**DOCUMENT TEXT**

The approach I took to my design was part math, part EM theory, and part just toying around.

First of all since dipole antennas are linearly polarized and have no end fire pattern so it can neither receive nor transmit from the ends of the antenna. Typically you mount the dipoles with the wire ends pointing up and down in the z axis such that your nulls are located towards the ground and towards the sky. Conceptually your radiation and reception pattern looks something like a donut on a stick where the stick is the dipole antenna pointing up in the middle. I suppose if you wanted to pick up someone transmitting above your head in the next floor above you might want to mount the dipole in the x or y direction since in the z direction that transmission would be in the dipole null so you can’t receive it.

I say cant receive lightly since we all know that there is a nice boundary between math and the real world that makes things that shouldn’t work sort of work. The concept is you get very high signal losses at the ends I suppose would be the way to phrase it.

anyways,

One thing worth mentioning is dipoles are not frequency independent and in fact they are very frequency selective so your dipole will only work well for one particular frequency. In terms of impedance matching and relative ease of construction and calculation I would recommend creating a disk cone or if you can deal with impedance matching issues at least a folded dipole because the overall results from a dipole are somewhat bleak at least I would think for a scanning application.

That aside, if you want to mess around and create one here is how I constructed mine.

I first started off by taking the frequency, at which I wanted to build the dipole at and I calculated the wavelength by taking the phase velocity of free space and dividing it by the frequency.

aka

Wavelength = (phase velocity)/(frequency)

**REQUIRED TASKS**
1. In the dipole antenna text, how was the wavelength calculated?
2. Decide whether each statement agrees with the dipole antenna text, and support each yes or no with the deciding words quoted from it. (a) Dipoles are typically mounted so their nulls point toward the ground and the sky. (b) A dipole works well across a broad range of frequencies. (c) A disk cone is among the designs recommended.
3. Please copy from the dipole antenna text the part that opens with the words containing "That aside, if" and closes with "Wavelength = (phase velocity)/(frequency)".

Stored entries

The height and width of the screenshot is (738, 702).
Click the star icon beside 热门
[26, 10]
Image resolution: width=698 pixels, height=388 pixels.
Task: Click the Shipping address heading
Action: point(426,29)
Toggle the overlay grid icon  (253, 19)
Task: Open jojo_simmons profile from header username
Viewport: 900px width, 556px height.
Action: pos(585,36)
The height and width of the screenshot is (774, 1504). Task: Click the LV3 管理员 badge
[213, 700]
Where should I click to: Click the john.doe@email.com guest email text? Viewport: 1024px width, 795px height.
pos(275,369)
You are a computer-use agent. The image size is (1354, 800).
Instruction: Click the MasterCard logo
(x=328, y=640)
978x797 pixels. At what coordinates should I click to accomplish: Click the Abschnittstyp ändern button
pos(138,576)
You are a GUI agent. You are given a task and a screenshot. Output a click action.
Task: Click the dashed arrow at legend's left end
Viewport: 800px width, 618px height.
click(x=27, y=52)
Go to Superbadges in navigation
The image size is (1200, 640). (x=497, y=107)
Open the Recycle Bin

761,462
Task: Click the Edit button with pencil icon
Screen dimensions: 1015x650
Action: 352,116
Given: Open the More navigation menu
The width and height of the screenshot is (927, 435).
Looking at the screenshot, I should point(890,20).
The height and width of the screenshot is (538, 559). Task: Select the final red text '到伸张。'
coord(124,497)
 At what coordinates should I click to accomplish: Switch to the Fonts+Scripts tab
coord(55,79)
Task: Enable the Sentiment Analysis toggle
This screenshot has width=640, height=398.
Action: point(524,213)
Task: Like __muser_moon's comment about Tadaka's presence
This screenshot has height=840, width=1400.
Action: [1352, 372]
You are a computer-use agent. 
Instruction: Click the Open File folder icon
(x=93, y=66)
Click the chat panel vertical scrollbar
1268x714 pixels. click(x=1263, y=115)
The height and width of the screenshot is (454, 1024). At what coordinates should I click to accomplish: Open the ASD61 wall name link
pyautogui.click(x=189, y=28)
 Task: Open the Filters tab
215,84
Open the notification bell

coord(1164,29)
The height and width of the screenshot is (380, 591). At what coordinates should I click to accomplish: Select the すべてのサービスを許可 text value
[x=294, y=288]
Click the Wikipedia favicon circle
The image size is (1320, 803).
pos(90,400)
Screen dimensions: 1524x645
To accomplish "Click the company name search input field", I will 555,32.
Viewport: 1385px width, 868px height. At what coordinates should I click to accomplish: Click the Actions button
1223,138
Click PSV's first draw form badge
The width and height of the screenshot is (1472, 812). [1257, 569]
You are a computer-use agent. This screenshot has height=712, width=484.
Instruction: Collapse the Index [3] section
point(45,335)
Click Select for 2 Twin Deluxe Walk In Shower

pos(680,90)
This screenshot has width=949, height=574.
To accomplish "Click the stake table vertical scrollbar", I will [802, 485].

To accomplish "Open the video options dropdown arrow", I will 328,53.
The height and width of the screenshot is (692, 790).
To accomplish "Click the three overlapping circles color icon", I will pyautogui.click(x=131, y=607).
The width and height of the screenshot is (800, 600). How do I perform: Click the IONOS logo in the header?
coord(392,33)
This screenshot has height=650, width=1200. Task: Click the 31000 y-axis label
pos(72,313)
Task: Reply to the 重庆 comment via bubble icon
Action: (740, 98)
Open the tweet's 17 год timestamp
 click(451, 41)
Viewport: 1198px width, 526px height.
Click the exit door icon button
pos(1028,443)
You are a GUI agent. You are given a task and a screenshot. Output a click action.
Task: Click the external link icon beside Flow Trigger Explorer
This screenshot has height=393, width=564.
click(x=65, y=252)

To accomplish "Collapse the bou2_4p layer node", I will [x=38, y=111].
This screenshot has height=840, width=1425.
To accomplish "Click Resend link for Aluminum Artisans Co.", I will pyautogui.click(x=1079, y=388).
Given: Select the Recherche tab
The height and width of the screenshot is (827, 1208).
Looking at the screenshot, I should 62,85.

**EXPECTED OUTPUTS**
1. By dividing the phase velocity of free space by the frequency.

2.
(a) Yes: "such that your nulls are located towards the ground and towards the sky"
(b) No: "they are very frequency selective so your dipole will only work well for one particular frequency"
(c) Yes: "I would recommend creating a disk cone"

3.
That aside, if you want to mess around and create one here is how I constructed mine.

I first started off by taking the frequency, at which I wanted to build the dipole at and I calculated the wavelength by taking the phase velocity of free space and dividing it by the frequency.

aka

Wavelength = (phase velocity)/(frequency)